BEGIN
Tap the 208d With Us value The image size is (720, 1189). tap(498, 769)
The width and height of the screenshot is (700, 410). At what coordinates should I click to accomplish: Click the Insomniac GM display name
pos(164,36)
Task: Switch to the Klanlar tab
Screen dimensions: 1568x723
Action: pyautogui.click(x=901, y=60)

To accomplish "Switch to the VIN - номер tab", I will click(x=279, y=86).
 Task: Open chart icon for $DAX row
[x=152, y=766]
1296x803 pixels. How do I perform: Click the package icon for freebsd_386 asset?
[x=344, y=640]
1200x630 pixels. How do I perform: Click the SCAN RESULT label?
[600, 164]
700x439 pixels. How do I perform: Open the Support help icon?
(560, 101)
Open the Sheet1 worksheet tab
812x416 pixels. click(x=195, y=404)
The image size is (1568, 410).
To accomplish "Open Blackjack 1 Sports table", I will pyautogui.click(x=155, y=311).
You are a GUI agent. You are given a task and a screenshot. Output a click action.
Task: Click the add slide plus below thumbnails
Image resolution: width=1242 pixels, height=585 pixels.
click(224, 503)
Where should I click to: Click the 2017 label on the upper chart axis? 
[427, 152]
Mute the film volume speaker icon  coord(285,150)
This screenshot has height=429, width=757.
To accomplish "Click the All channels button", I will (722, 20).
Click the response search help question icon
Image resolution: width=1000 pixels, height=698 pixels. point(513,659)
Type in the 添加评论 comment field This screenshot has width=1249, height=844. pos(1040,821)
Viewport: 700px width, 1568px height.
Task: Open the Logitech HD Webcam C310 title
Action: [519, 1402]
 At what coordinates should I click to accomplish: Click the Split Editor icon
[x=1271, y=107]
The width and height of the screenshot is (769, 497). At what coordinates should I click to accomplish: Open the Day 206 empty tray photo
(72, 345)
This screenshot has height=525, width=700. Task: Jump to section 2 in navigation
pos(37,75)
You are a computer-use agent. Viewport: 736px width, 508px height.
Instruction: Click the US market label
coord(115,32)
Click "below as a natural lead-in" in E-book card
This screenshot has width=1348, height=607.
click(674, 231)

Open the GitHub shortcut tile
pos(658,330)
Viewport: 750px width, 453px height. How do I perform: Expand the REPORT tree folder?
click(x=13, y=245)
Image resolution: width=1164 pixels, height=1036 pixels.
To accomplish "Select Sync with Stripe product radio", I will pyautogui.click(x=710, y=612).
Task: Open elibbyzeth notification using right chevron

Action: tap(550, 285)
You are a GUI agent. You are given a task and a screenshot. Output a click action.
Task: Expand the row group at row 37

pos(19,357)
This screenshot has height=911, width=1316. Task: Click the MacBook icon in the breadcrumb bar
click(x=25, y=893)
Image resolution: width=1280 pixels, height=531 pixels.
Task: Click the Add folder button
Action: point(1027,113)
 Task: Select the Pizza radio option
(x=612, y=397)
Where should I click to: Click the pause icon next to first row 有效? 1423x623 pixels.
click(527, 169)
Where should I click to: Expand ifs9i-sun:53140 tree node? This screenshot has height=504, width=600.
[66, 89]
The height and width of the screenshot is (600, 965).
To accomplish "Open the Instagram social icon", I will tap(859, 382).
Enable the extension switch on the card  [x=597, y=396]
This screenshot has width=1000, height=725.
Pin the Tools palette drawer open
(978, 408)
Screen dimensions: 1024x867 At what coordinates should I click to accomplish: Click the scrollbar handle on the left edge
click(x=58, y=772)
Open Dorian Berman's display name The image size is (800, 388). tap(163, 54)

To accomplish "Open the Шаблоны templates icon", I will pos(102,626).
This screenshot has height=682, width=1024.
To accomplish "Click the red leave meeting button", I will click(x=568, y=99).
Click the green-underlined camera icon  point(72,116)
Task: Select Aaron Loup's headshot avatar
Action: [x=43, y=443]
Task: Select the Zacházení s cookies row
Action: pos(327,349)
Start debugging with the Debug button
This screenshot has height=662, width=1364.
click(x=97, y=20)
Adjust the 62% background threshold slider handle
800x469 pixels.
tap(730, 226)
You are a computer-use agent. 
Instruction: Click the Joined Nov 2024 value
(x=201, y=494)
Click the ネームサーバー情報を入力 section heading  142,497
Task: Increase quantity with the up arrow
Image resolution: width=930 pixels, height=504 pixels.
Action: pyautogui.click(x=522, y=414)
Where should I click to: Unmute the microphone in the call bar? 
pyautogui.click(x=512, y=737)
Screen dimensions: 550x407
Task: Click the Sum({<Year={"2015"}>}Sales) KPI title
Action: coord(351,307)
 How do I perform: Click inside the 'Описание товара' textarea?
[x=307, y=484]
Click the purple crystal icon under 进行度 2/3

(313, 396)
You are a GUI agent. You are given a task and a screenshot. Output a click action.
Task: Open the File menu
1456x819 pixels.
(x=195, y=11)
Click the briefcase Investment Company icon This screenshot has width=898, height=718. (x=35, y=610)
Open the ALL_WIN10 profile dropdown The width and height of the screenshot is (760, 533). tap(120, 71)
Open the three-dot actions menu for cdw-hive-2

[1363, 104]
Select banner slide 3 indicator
END
EXERCISE AIM —
Set out, exactly as written, the lines from the line with "Click the purple crystal icon under 进行度 2/3" to the last line of the records, inclusive, and only those lines.

WRITTEN ANSWER —
Click the purple crystal icon under 进行度 2/3

(313, 396)
You are a GUI agent. You are given a task and a screenshot. Output a click action.
Task: Open the File menu
1456x819 pixels.
(x=195, y=11)
Click the briefcase Investment Company icon This screenshot has width=898, height=718. (x=35, y=610)
Open the ALL_WIN10 profile dropdown The width and height of the screenshot is (760, 533). tap(120, 71)
Open the three-dot actions menu for cdw-hive-2

[1363, 104]
Select banner slide 3 indicator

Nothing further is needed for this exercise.